WORK ORDER: Within the material below, transcribe exactly the lines from the one holding "Click the name field containing 'device'" through the one holding "Task: Select the In cycle progress step dot", keeping both ends and skipping the rest.

* * * * *

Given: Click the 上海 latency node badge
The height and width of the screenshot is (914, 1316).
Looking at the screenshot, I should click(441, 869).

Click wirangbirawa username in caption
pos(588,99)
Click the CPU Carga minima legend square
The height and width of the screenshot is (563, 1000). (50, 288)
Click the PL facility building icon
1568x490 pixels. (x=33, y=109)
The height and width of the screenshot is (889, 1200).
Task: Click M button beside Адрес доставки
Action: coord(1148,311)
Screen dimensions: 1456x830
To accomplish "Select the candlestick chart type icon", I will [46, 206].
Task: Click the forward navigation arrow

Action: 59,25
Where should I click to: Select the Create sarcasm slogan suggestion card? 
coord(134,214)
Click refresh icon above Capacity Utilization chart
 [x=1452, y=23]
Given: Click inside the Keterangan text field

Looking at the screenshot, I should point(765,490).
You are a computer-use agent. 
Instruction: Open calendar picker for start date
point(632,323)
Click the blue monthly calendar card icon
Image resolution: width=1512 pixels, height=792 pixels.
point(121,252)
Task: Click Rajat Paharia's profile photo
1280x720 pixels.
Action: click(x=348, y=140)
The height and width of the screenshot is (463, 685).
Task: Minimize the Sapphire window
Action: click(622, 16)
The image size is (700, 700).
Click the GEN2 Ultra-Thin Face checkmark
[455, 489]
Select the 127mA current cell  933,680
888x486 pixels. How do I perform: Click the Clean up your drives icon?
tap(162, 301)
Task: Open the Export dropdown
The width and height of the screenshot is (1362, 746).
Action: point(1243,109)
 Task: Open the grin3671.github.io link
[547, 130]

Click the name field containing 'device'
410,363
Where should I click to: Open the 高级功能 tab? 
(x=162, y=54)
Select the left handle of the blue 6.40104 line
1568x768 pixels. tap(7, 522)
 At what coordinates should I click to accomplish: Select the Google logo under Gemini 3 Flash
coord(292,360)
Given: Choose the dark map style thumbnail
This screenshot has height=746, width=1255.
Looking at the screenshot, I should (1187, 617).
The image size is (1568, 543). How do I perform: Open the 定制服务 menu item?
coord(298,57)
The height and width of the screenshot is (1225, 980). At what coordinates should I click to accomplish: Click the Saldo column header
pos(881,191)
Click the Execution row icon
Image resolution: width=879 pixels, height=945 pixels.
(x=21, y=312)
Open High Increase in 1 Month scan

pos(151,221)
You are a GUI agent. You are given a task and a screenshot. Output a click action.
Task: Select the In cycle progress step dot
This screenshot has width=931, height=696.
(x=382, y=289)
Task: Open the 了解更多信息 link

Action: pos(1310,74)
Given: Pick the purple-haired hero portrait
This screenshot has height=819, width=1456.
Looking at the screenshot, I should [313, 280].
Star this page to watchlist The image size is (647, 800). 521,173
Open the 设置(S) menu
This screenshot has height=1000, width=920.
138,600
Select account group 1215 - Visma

* * * * *

OUTPUT OF THE EXERCISE:
Click the name field containing 'device'
410,363
Where should I click to: Open the 高级功能 tab? 
(x=162, y=54)
Select the left handle of the blue 6.40104 line
1568x768 pixels. tap(7, 522)
 At what coordinates should I click to accomplish: Select the Google logo under Gemini 3 Flash
coord(292,360)
Given: Choose the dark map style thumbnail
This screenshot has height=746, width=1255.
Looking at the screenshot, I should (1187, 617).
The image size is (1568, 543). How do I perform: Open the 定制服务 menu item?
coord(298,57)
The height and width of the screenshot is (1225, 980). At what coordinates should I click to accomplish: Click the Saldo column header
pos(881,191)
Click the Execution row icon
Image resolution: width=879 pixels, height=945 pixels.
(x=21, y=312)
Open High Increase in 1 Month scan

pos(151,221)
You are a GUI agent. You are given a task and a screenshot. Output a click action.
Task: Select the In cycle progress step dot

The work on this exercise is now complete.